I was named after my Uncle Mike, and that already made me feel close to him. When he started calling me his “bodyguard,” though, and especially when he’d introduce me to people that way (“This is my bodyguard,” he’d announce, and gesture toward me in an almost cocky way that made me feel strong), that made me feel special. 

It made me feel like my Uncle Mike loved me as much as I loved him, which was more than infinity. So the night my mom shouted at me to “be good” as she rushed off to her bartending job, and that Uncle Mike was going to come watch me, I was ecstatic. Usually, I’d complain that I wanted to go with her, but that night I felt happy and lucky to stay home. 

Night had already fallen by the time mom pulled out of our driveway. The headlights of her car showed like brilliant extensions of Mom’s protective and sometimes worrisome nature, spying in on us one last time through the windows, then sweeping across the front yard like security searchlights as she turned onto the street. 
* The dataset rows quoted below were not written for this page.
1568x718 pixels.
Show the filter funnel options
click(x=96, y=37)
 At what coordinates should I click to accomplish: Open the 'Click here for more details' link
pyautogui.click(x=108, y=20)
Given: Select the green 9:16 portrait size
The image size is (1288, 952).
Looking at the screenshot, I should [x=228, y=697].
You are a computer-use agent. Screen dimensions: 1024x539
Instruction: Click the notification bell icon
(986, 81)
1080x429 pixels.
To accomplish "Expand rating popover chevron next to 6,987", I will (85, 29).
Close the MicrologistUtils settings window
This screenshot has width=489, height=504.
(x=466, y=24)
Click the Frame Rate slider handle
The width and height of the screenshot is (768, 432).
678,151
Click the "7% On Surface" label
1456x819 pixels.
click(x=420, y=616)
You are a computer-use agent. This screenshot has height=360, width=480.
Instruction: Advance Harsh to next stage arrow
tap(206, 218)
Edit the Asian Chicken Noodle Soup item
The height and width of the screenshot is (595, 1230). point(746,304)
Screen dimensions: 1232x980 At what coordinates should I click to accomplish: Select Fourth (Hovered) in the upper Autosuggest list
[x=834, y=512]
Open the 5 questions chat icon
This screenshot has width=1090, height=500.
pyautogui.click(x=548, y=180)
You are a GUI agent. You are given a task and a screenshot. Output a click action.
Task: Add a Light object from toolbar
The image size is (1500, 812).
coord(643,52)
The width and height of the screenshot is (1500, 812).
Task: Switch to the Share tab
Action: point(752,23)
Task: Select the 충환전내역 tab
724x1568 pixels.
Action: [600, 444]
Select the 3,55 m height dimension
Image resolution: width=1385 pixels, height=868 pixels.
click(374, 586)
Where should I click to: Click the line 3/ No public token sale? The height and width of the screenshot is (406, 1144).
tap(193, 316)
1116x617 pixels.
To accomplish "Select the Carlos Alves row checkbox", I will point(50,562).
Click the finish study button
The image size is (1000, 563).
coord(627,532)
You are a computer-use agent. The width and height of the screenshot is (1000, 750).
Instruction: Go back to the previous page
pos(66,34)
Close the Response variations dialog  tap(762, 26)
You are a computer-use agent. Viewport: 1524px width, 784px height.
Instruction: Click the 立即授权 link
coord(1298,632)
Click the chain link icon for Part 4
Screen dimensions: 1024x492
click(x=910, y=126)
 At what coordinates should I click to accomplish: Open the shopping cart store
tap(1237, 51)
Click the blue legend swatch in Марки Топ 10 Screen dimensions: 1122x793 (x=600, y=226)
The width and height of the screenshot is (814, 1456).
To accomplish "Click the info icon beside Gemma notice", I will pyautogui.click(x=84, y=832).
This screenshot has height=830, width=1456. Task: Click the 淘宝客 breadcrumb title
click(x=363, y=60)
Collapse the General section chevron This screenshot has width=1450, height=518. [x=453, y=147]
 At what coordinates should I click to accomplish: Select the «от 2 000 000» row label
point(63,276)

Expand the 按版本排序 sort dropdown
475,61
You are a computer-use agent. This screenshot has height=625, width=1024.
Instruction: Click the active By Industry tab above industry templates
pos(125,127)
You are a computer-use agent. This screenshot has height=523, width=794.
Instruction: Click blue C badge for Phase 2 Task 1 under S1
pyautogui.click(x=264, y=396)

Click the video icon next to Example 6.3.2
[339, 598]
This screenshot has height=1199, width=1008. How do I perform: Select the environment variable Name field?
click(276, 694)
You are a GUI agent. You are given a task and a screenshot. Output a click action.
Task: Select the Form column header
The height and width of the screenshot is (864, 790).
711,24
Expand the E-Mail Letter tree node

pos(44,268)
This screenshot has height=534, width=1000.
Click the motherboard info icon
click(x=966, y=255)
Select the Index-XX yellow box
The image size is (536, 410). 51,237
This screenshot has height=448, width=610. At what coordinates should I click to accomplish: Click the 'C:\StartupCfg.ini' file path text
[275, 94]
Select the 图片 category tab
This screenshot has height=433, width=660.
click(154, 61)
At this dramatically lit farewell, Uncle Mike simply pushed a movie into the VCR. He coolly plopped down onto the far end of the couch, beer in hand, and invited me with a slight nod to sit and watch with him. I rushed to the cushion at his side, quickly studying his relaxed, yet confident posture so that I might imitate his greatness. Then I turned with him to the screen. 

Together we watched whatever it was, the bonding silence between us throughout this blessed cinematic experience only ever interrupted by the hiss and crack of beer cans opening every so often — not to mention the loud, intentional way he sometimes burped, which made both of us laugh every time. And I loved every minute. Not of the film, but of being so close to the awesome man who loved me, who was even like a father to me while my real father was locked somewhere in a prison cell. 

Being too happy

When the movie ended, I was terribly excited for whatever we’d do next. I jumped up and down on the couch next to Uncle Mike slapping at his broad shoulders and shaking him, asking him what he wanted to do now. He didn’t respond except to carefully balance what must have been nearly a full can of beer in one hand, while the other took me at my shoulder. 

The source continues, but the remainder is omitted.